Cross-Party Group publishes cancer inequalities report

1 min read

The Cross-Party Group (CPG) on Cancer in the Senedd Cymru (Welsh Parliament) has published its landmark report, All Things Being Equal, following an inquiry into cancer inequalities in Wales. 

The inquiry was launched in October 2022, with the purpose of understanding inequalities that exist throughout the cancer pathway. Brain Tumour Research was one of 15 organisations to provide written evidence in support of the inquiry.  

At the report launch, the Chair of the Cross-Party Group David Rees MS stated that “the CPG wasn’t just a talking shop” adding that the group is determined to change things by looking at issues affecting constituents by “asking the right questions” in order “to change policy.” 

Dr Chris Jones, Deputy Chief Medical Officer for Wales, welcomed the report, adding the Welsh Government would look closely at the recommendations. He said that the Welsh Government remained concerned and committed to improving health outcomes in Wales.  

The inquiry found people living in more deprived communities were more likely to die from cancer. For all cancers combined, five-year net survival is 17 percentage points lower in the most deprived group compared to the least deprived.  

The All Things Being Equal inquiry welcomes the recent Cancer Improvement Plan, intended to promote improving cancer services and addressing the challenges left by the COVID-19 pandemic, however, it urges the Welsh Government to address these through the lens of improving outcomes and services for those whose experiences are more difficult. Failing to do so may exacerbate cancer inequalities in Wales or allow them to continue.  

The report also concludes that research into cancer “provides the best route to understand the disease, as well as identifying new ways to detect, diagnose and treat it”. Research can also “focus on population health, including how to address the preventable risk factors of cancer”.  

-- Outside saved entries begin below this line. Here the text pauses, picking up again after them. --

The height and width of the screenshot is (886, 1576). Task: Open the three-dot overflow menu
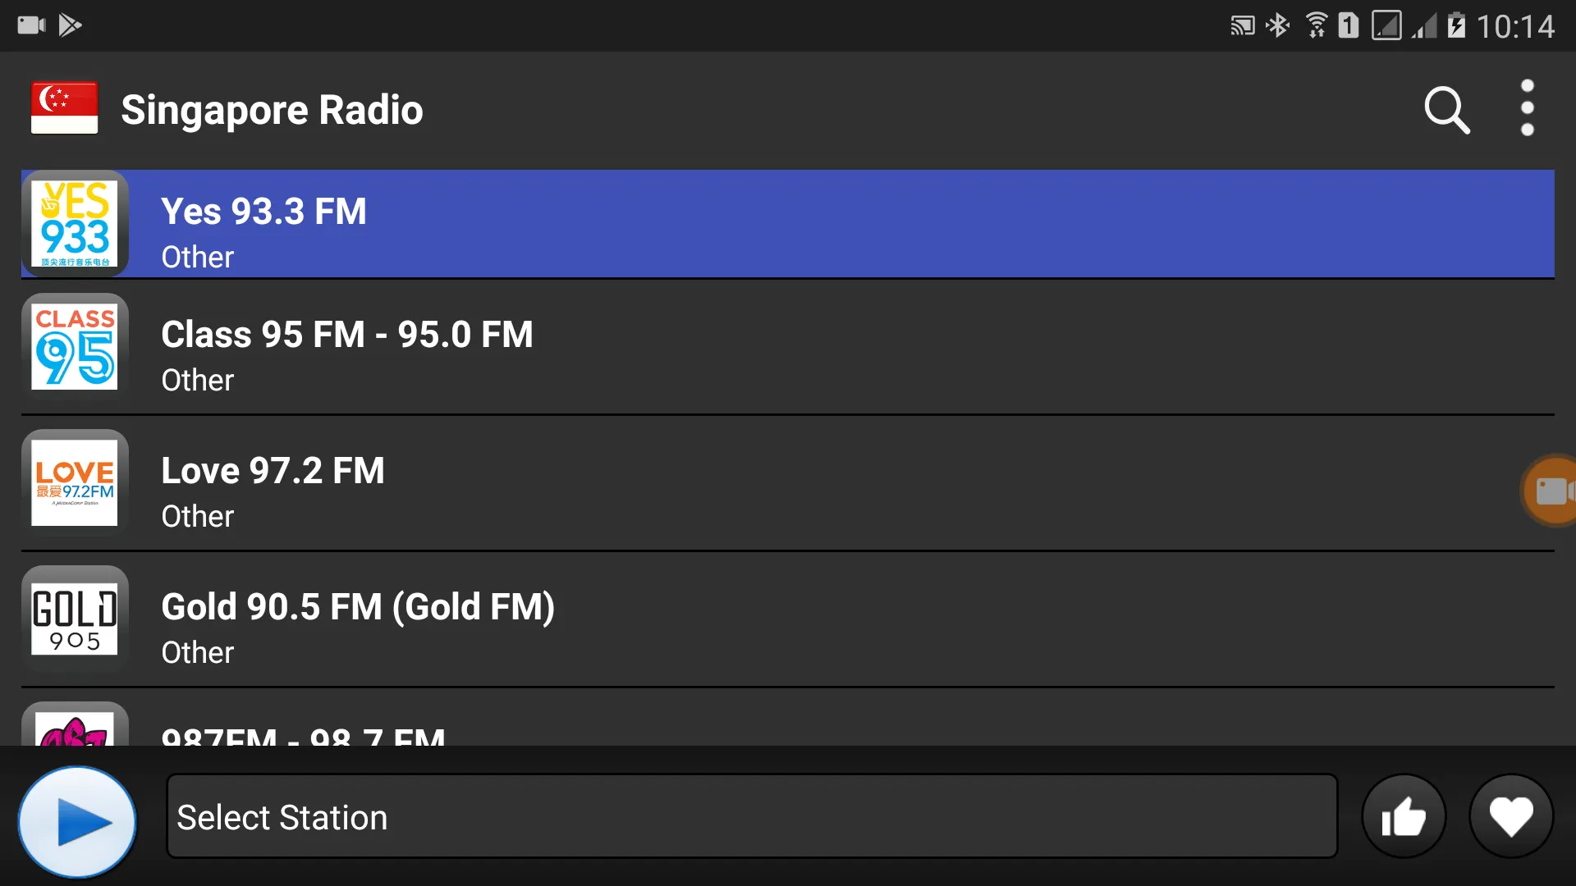[1528, 108]
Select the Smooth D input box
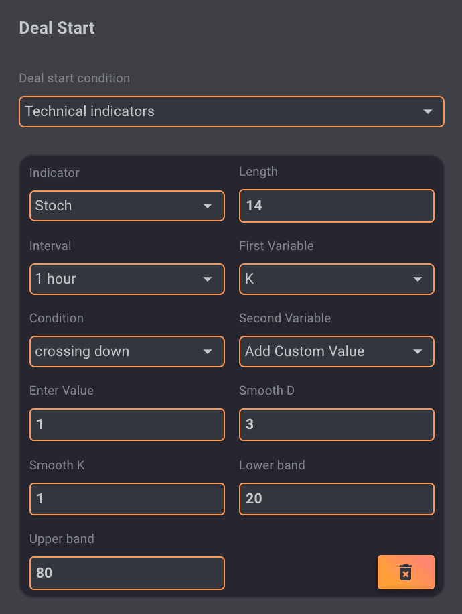462x614 pixels. pos(336,425)
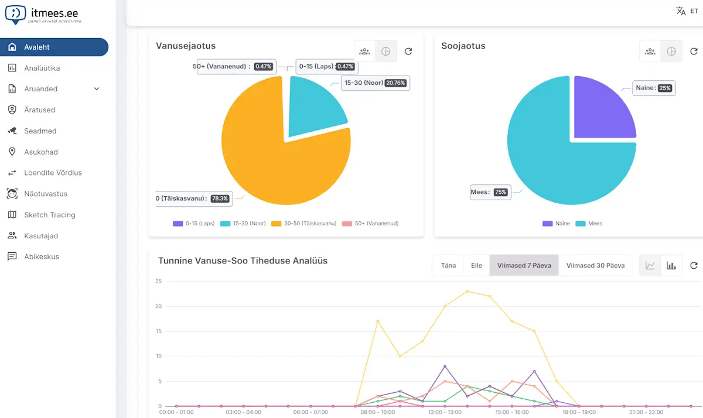Toggle 30-50 (Täiskasvanu) legend color
Screen dimensions: 703x418
coord(276,224)
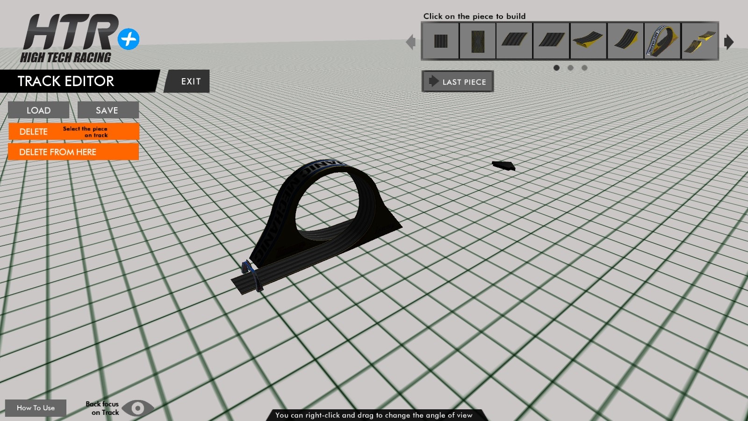This screenshot has height=421, width=748.
Task: Switch to third page dot of pieces
Action: [x=584, y=68]
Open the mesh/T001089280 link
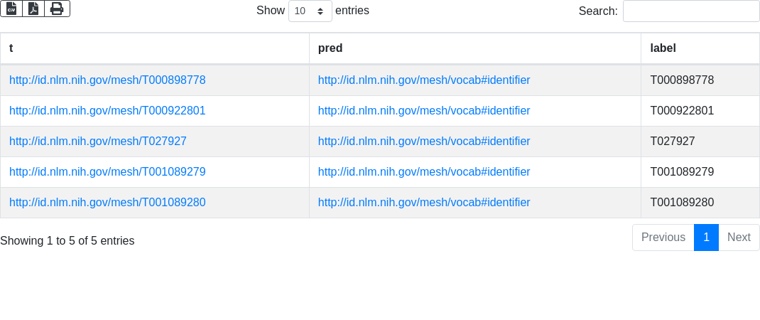This screenshot has height=320, width=760. pos(107,203)
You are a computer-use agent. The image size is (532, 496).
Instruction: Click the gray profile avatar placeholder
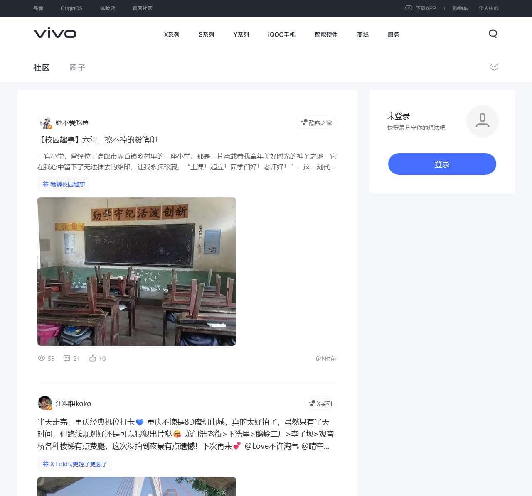(482, 121)
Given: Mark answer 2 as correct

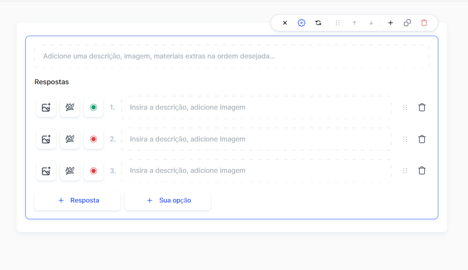Looking at the screenshot, I should (x=93, y=139).
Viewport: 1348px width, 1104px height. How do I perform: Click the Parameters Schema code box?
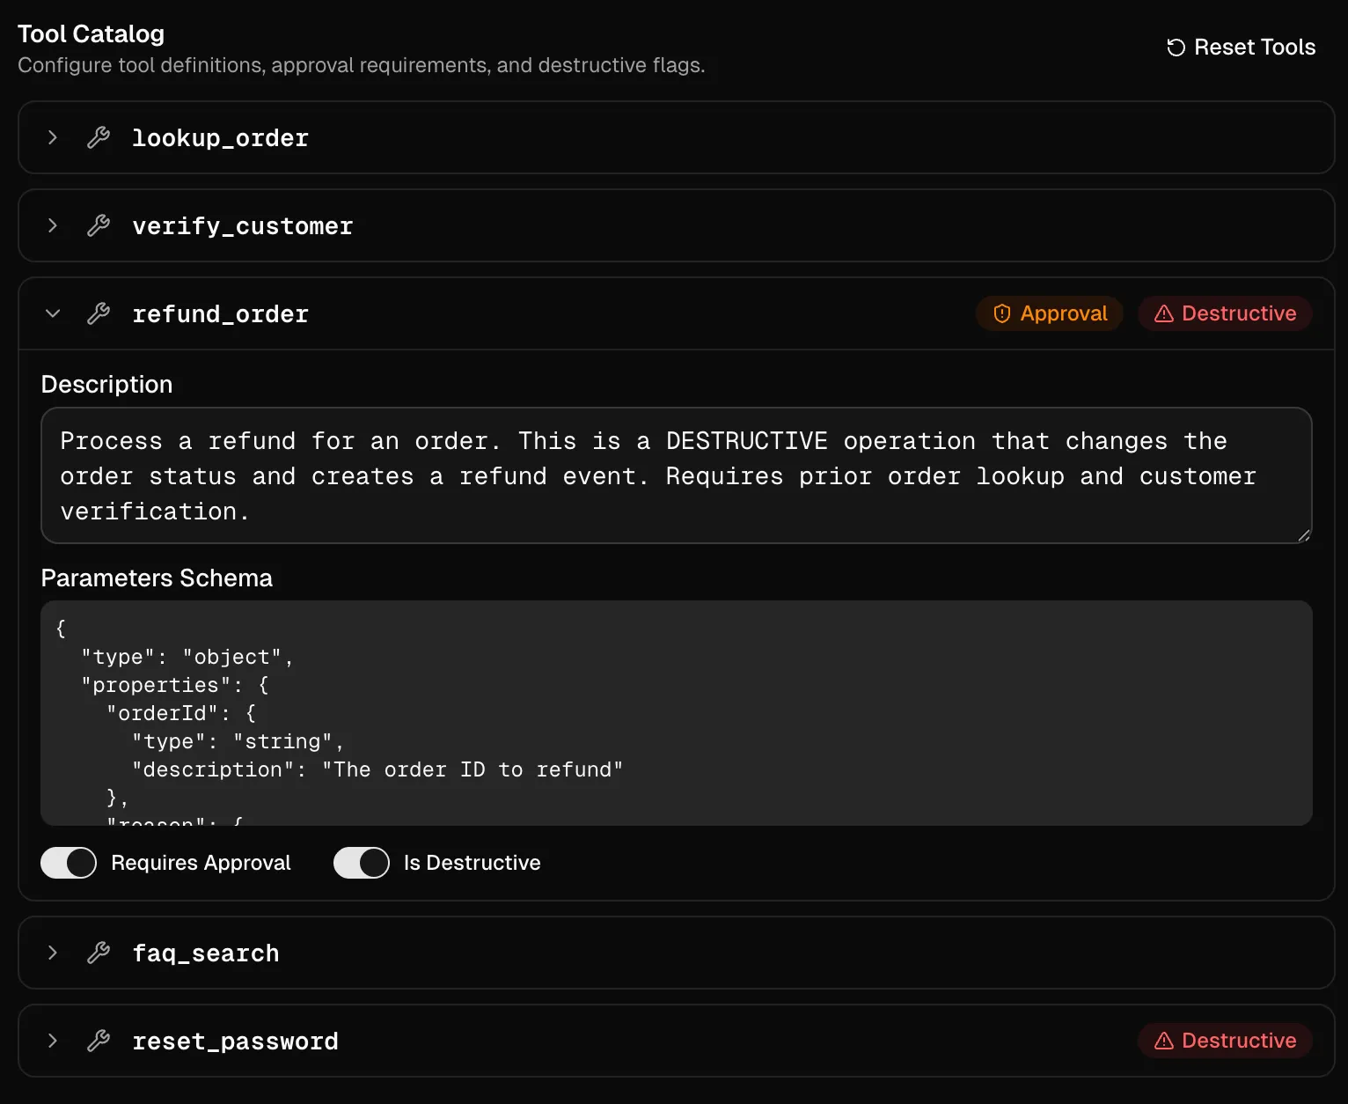[675, 713]
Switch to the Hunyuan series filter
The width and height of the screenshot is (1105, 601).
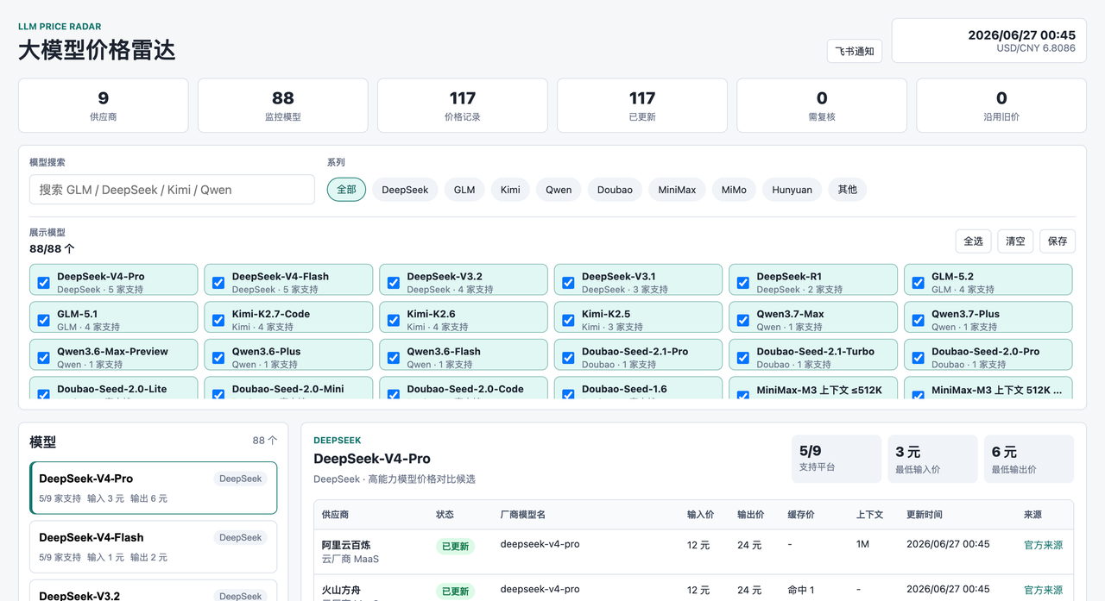click(x=792, y=190)
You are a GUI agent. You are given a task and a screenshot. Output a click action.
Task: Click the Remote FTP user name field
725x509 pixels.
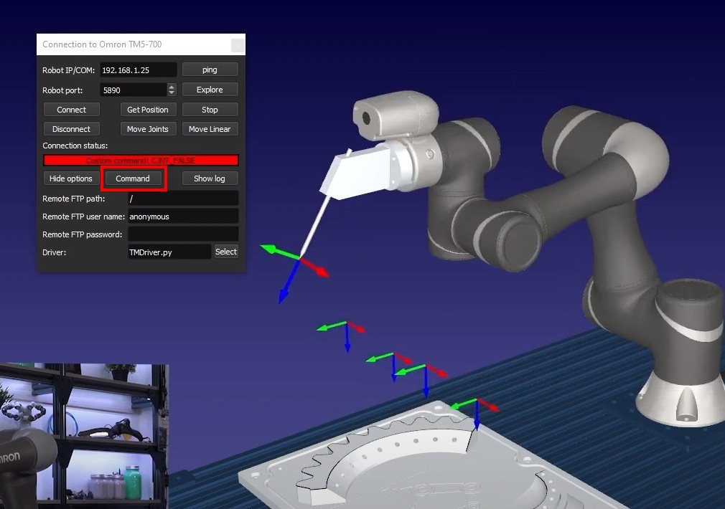(x=182, y=216)
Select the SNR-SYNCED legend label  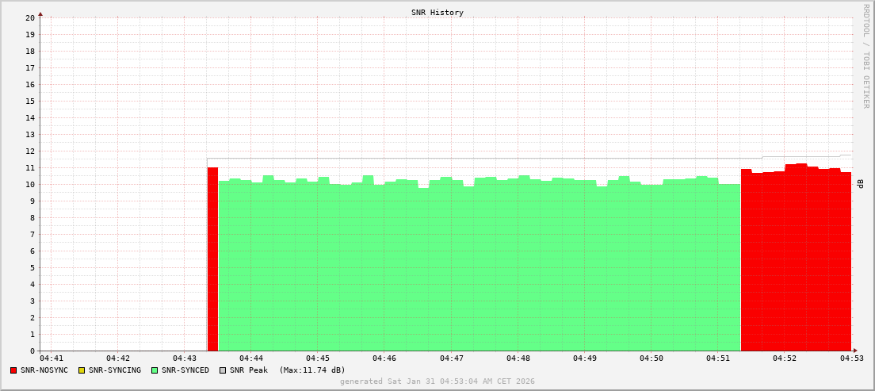pos(185,370)
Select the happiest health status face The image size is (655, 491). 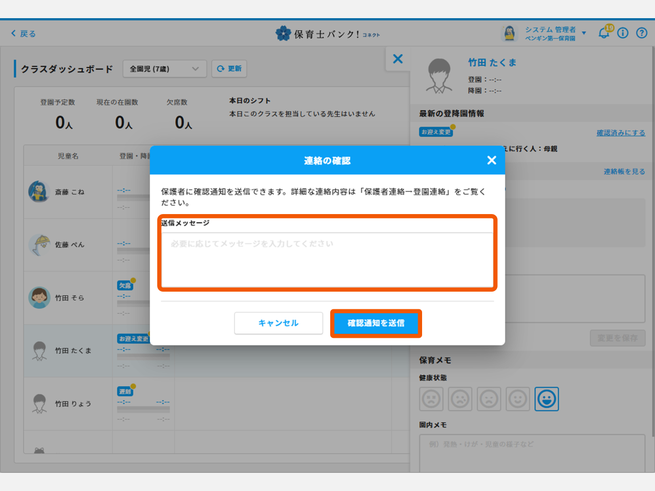point(546,399)
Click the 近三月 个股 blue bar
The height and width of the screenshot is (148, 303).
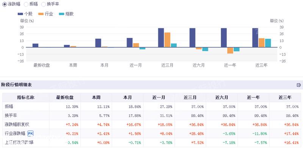point(161,38)
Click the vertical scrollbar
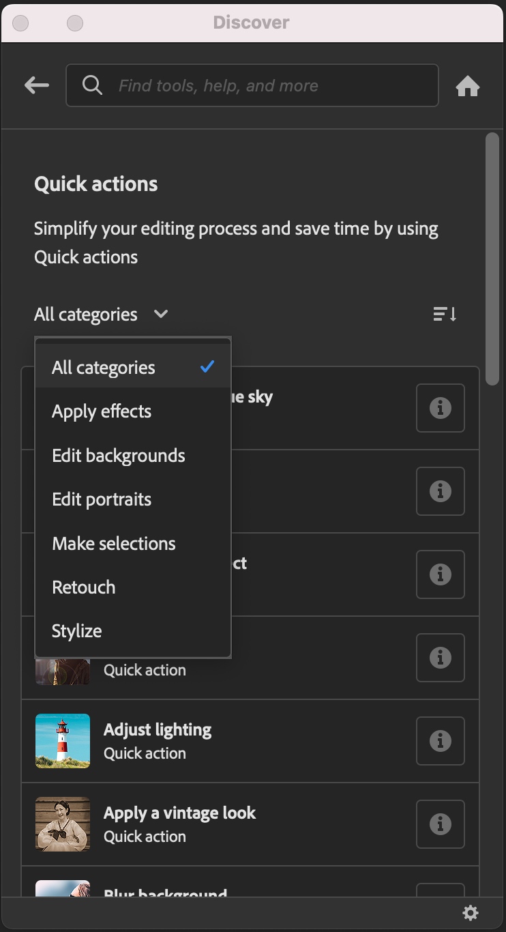Viewport: 506px width, 932px height. 492,259
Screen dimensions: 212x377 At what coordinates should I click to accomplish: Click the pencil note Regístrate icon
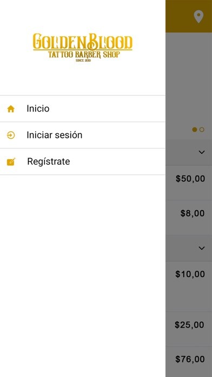click(x=11, y=162)
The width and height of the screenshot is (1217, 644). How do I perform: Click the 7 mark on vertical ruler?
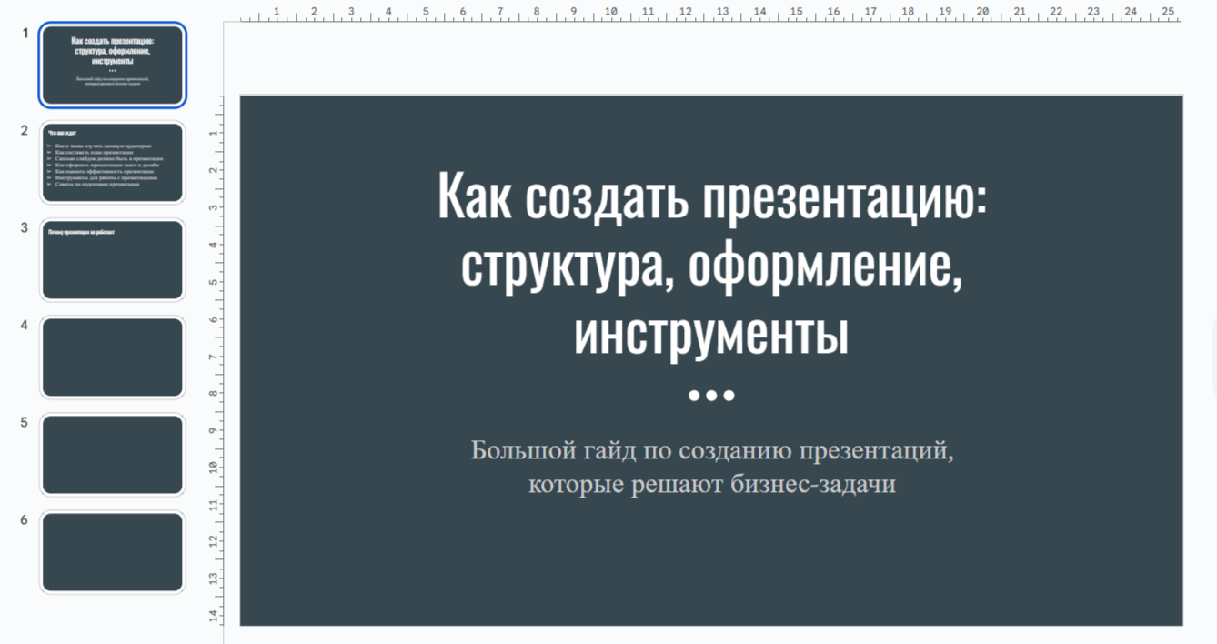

Brain Tumour Research Policy and Public Affairs Officer, Thomas Brayford, said: “We welcome the report’s recommendations and believe they offer a pathway to reducing cancer inequalities across Wales. Brain tumour patients should not have to face battles to get the support to which they are entitled. Clinical trials need to be more accessible and there needs to be better specialist mental and emotional health services available.”